Harlem Shuffle(27)



“Miami Joe’s too busy to sleep—” Pepper’s slap echoed in the backyards of 145th between Eighth and Seventh. A window opened a few buildings over, some bystander. Pepper didn’t even look. The window closed.

Carney remembered the boy as he had been not too long ago: gap-toothed and smiling. He said, “Do you have to?”

Pepper gave him a look—cold steel—and returned to Mam Lacey’s ne’er-do-well offspring. “Your mother ran a nice joint,” he said.

    “I should have joined the navy,” Julius said.

His mother dies, Carney figured, Julius takes over the place and instead of listening to his customers’ tales of crime, he decides to participate. One thing leads to another. What of the rooms upstairs, the girls who used to work up there? What lived in the rooms now?

“Where’s he sleep?” Pepper said.

Julius said, “I asked him if he had anything cooking, and Joe said he wouldn’t take me along anymore if I was like this. Those were good times…” He trailed off. Then the back side of Pepper’s hand brought him to. “He’s in that flophouse on 136th and Eighth, the one with the old doctor’s sign out front. Third floor…” With that, he bunched one end of the blanket and made it into a pillow. Carney looked back as he and Pepper stepped back into the building. Julius was unconscious again, nestled into his narcotic hideaway.

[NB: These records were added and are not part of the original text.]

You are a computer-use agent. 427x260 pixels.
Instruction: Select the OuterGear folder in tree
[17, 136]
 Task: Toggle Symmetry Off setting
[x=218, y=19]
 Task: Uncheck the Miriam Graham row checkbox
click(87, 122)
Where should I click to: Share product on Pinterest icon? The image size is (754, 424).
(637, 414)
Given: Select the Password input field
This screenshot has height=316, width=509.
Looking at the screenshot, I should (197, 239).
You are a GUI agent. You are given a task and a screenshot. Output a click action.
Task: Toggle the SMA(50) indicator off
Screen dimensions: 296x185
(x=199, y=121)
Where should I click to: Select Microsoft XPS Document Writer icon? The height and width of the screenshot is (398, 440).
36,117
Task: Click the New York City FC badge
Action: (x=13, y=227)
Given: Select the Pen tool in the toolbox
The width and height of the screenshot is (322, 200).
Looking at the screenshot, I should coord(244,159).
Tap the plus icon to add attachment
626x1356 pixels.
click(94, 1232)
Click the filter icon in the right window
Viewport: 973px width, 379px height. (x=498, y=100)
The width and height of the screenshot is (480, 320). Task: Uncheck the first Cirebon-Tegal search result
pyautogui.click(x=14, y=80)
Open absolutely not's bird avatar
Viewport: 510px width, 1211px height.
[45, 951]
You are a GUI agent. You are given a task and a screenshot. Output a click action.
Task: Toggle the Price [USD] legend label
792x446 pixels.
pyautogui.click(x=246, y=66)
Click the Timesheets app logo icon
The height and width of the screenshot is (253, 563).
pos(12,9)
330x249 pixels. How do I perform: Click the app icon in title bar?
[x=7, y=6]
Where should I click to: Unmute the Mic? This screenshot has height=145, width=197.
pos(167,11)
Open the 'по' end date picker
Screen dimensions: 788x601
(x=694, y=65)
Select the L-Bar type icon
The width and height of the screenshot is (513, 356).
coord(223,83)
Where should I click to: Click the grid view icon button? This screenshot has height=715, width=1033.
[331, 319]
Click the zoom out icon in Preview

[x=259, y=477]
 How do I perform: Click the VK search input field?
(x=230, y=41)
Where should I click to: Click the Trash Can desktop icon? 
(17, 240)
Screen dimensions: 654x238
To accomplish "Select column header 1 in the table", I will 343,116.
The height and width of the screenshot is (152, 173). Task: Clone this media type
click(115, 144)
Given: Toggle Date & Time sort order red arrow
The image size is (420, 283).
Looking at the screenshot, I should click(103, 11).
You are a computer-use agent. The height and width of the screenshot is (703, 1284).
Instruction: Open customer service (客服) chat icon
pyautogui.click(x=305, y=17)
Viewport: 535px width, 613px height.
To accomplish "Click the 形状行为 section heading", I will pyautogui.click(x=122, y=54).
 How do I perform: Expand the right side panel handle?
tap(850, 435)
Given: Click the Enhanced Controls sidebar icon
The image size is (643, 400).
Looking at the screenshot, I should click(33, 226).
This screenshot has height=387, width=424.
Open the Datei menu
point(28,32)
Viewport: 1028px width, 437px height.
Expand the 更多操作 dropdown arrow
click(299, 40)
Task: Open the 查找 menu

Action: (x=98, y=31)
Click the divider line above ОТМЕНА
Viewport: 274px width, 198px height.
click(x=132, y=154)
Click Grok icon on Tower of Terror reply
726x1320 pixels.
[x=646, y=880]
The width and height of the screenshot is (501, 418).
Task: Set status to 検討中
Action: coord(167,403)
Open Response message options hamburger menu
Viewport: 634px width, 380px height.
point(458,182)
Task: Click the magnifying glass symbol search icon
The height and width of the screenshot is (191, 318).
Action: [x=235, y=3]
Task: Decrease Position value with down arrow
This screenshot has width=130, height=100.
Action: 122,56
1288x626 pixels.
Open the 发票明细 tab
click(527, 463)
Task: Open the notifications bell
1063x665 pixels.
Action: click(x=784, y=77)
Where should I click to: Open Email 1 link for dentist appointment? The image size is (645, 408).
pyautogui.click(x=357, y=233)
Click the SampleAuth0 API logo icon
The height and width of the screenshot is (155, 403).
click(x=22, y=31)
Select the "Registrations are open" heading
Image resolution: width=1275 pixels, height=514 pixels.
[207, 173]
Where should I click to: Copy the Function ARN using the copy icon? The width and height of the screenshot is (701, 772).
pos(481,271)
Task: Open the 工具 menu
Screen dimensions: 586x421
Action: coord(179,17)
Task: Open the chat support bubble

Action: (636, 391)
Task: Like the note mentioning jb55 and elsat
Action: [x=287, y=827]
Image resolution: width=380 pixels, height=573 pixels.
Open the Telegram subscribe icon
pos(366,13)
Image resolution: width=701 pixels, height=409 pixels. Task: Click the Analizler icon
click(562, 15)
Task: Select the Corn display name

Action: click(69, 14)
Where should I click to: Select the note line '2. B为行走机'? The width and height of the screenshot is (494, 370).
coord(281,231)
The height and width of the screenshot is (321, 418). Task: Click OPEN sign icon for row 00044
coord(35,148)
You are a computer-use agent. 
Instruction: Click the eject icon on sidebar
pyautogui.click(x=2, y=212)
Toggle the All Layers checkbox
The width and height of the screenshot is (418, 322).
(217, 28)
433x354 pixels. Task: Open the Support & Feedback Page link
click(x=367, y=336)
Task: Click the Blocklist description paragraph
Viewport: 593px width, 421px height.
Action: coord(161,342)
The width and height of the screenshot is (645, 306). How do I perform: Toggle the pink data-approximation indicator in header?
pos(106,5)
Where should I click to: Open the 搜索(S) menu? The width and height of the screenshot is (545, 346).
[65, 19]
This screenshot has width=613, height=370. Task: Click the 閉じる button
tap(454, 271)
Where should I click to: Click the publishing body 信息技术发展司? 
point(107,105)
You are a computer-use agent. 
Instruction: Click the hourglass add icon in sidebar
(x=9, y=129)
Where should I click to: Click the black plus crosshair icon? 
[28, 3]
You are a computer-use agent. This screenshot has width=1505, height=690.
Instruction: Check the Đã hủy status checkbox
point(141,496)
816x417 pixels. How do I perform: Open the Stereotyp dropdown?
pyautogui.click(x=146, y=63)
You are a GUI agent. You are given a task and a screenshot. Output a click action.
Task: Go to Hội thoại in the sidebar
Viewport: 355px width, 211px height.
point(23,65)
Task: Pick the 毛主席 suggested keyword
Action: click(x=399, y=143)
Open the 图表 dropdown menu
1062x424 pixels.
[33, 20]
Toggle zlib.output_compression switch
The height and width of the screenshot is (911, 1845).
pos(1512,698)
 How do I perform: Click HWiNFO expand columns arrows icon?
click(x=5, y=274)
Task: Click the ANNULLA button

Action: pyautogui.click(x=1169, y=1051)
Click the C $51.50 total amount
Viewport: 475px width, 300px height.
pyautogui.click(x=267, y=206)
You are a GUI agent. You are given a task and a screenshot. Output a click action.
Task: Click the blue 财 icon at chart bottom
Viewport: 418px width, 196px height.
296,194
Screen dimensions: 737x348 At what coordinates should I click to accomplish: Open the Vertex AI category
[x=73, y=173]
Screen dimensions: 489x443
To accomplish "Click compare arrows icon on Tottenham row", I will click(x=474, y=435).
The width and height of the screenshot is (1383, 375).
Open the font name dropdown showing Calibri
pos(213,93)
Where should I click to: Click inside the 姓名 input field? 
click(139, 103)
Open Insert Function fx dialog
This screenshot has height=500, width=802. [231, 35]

Out on the street, Carney turned the ignition. “He was a happy kid.”

“Those the ones you have to look out for,” Pepper said. “They got a lot to catch up on if they start late.”

The old truck bucked as it always did, then they were in the street. Julius had inherited a building and an illicit bar, Carney this Ford truck. He didn’t see his father much once he got out of Queens College. Mike Carney had taken up with Gladys in Bed-Stuy and made Brooklyn his hunting ground. Carney was working in Blumstein’s furniture department and saving up his money in a sock in a boot under his bed. Saving up for what, he didn’t know.

Then the afternoon when Gladys came to the department store to tell him that his father had been killed by the cops. “There’s someone here to see you.” His father had broken into a pharmacy to steal a box of cough syrup, the strong stuff druggies were into.

“You still work here,” Gladys said.

“I’m working my way up,” Carney said. Last winter they gave him a shift in the Santa suit, a mark of Blumstein approval. The long-running Santa had taken to the bottle and they were teaching him a lesson. Can’t have people breathing rotgut on our customers’ kids.

    “?‘Working your way up’—that’s what he said.” Gladys was a full-figured Jamaican gal with a thick, honeyed accent. His father had always liked West Indian women. “Manhattan is an island, too, I figure, so we got a lot in common. Even if I don’t understand half of what they say.”

Carney couldn’t bring himself to ask Gladys for details. Cut down by police—it was how he suspected his father would exit this planet. By police or another crook. The day he picked up his father’s truck was the last time he saw Gladys. She threw herself wailing over the hood as if it were his coffin. Two guys from down the street had to pry her off.

Carney had the truck a whole year before he ran over a nail on Lenox Avenue. He went to get the spare in back. That’s how he found the money. Thirty thousand in cash. Spare-tire bank. If he’d sold the truck, he wouldn’t have found it. That was just like his father, to make him earn his down payment. Three months later Carney signed the lease for 125th Street.



* * *



*

Carney’s companion had his face zipped up in contentment, twisting to check the derrieres of neighborhood beauties and narrating their travels down the avenues. “That’s a good chicken spot,” Pepper said. “You ever eat there?” The blood on his jeans had dried to a dark smudge, oil or grime from a distance. Pepper rode shotgun, but he was in the driver’s seat.

Pepper said he wanted to stop for lunch at Jolly Chan’s for chop suey. The owner knew Pepper and gave them a table in the corner, by the window. There was a fish tank with greenish water over by the kitchen door. Something moved inside it. Red-and-orange dragons writhed on the wallpaper, roiling like clouds.

    They didn’t speak much and Carney’s stomach was too sour to accept food. Pepper was preoccupied as well and only ate half his plate. He sat so he could watch the street.

“What made you want to sell couches?” Pepper said, poking at his food.

“I’m an entrepreneur.”

“Entrepreneur?” Pepper said the last part like manure. “That’s just a hustler who pays taxes.”

Carney explained that he got a tip about a furniture store that was going out of business. The previous tenant had lit out in the middle of the night. The rent was cheap. It was a steal. Carney was nervous, and babbling prevented contemplation of Pepper’s stony face. What was in the man’s head? Might as well talk to a sidewalk. Carney shared tidbits from his business-school classes about the logistics of taking over a failing venture. Maintaining or severing existing relationships with suppliers, how to avoid the assumption liabilities. The couch in the basement, for example. It was there, this inherited problem, and he’d had to figure out how to deal with it.